Vermilion Bay is an unincorporated community on Vermilion Bay on Eagle Lake in the township of Machin, Kenora District in northwestern Ontario, Canada. It is located on Ontario Highway 17 (Trans-Canada Highway) between the cities of Kenora to the west and Dryden to the east.

==History==
Archives of the Hudson's Bay Company, which had a post on Eagle Lake, refer to Vermilion Station on the Canadian Pacific Railway. In 1881, Vermilion Bay was a construction camp where railway workers were based. In 1902, Vermilion Bay station was used to send material to the ongoing construction of the Grand Trunk Pacific Railway (later to become part of Canadian National Railway). In 1903, a one-room school was built, and the township was first surveyed in 1906. The early 1900s also saw gold and soapstone mining taking place on the southwest shore of Eagle Lake, with Vermilion Bay used as a supply centre. The 1930s saw activity with the construction of the Trans-Canada Highway, and the 1940s were busy with activity in the forest industry — again with Vermilion Bay station on the CPR playing a role.

Tourist camps were becoming more prevalent as the 1940s progressed, with many still in operation. Outfitting the guests of these camps brought economic activity to the area, such as the Naden Boat factory, in operation from 1974 to 2011. The factory employed approximately 20 people.

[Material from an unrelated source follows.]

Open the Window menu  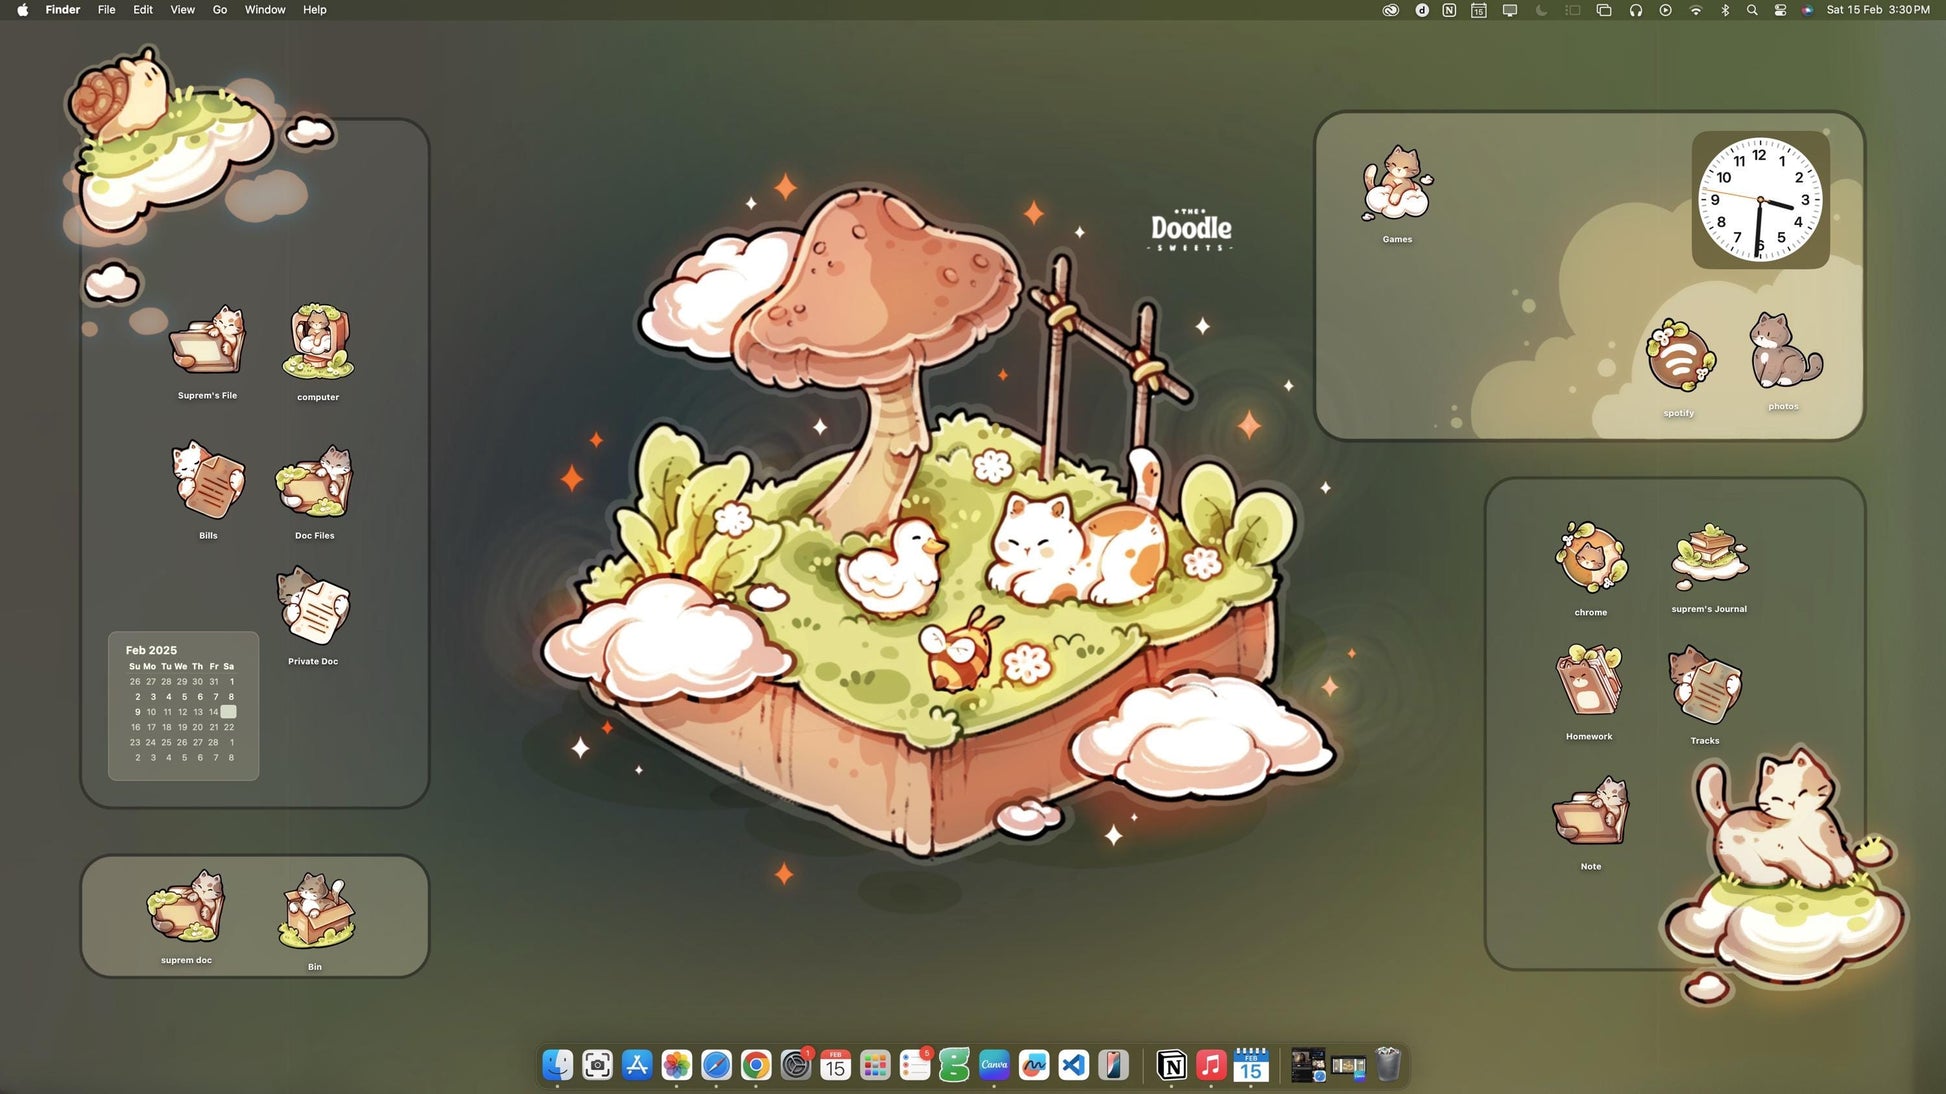[265, 10]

Granite quarrying began in the 1950s at a site just west of Vermilion Bay and continues to the present day.

==Recreation==
Fishing is a popular activity for visitors to Vermilion Bay. Fishing locations in the area include Eagle Lake, the Indian Lake Chain, Clay Lake, Canyon Lake, Cedar Lake and Perrault Lake.

==Transportation==
The community is the southern terminus for both Ontario Highway 105, which heads north to the town of Red Lake, and Ontario Highway 647, which heads northwest to Blue Lake Provincial Park.

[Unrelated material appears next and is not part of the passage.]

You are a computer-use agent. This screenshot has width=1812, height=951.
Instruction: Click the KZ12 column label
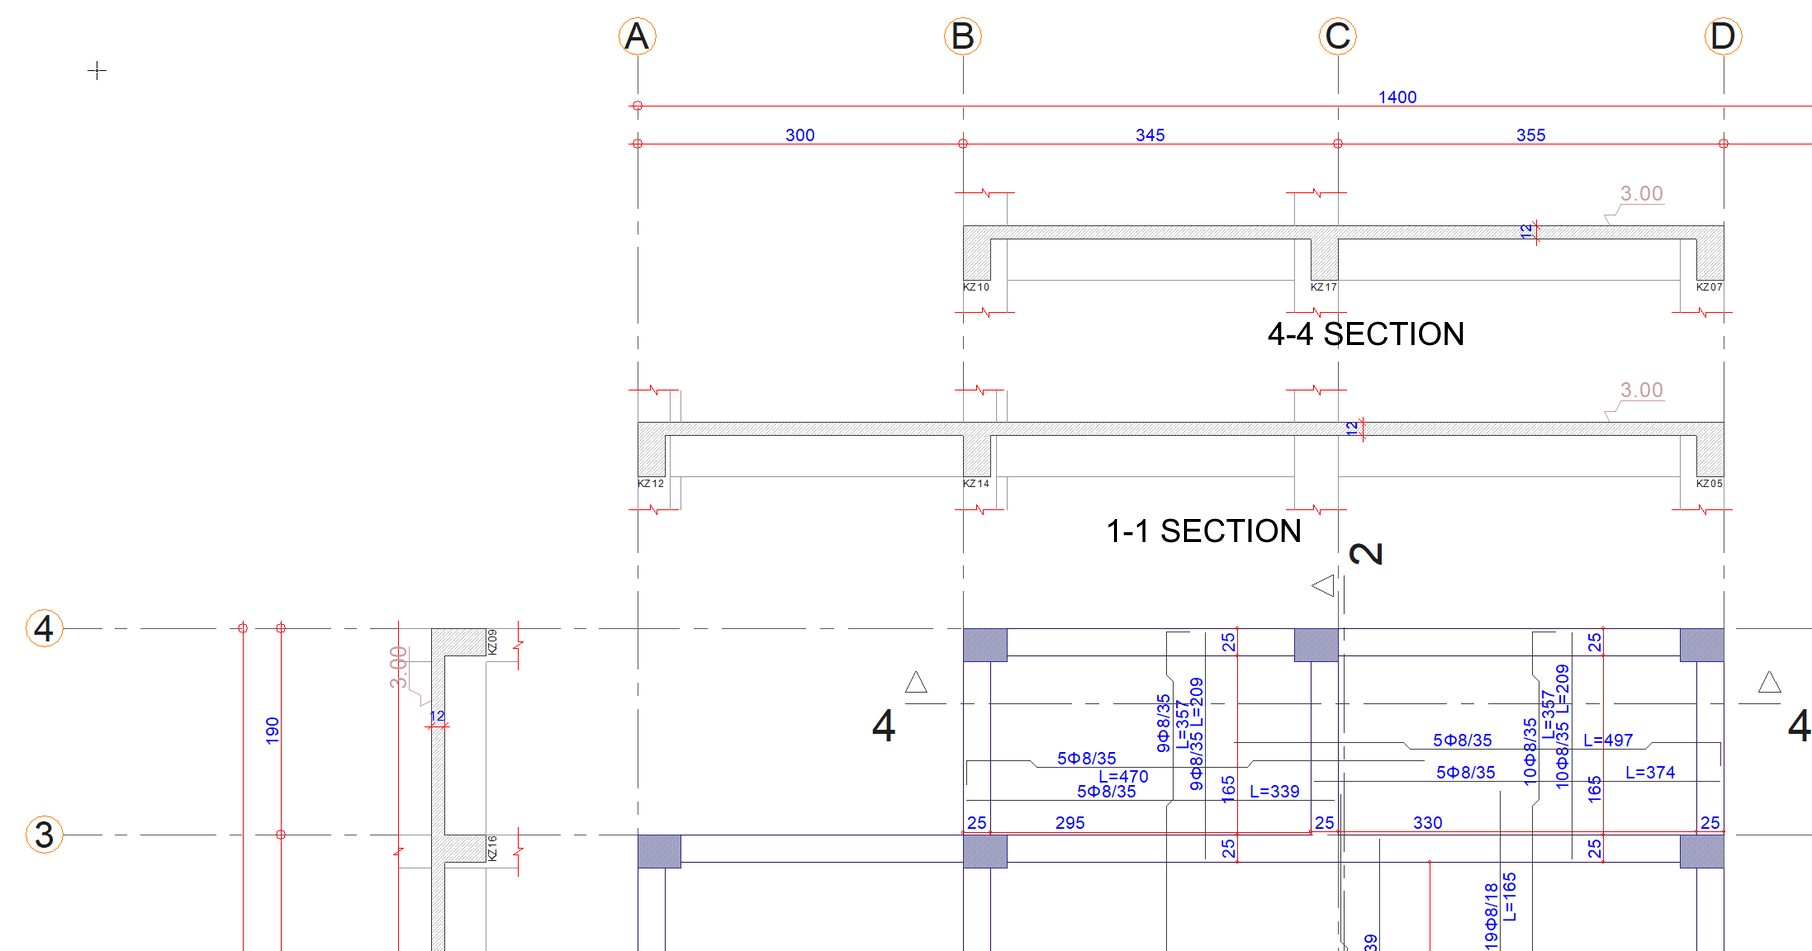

Vermilion Bay is served by Vermilion Bay Airport and Vermilion Bay Water Aerodrome.

The Canadian Pacific Railway transcontinental main line passes through the community, and the CPR have a bulk forest products facility in the community. There is no passenger service.

==Media==
The community has one licensed radio station, CKQV-FM, which also focuses on the larger population centers of Kenora, Dryden, and Sioux Lookout.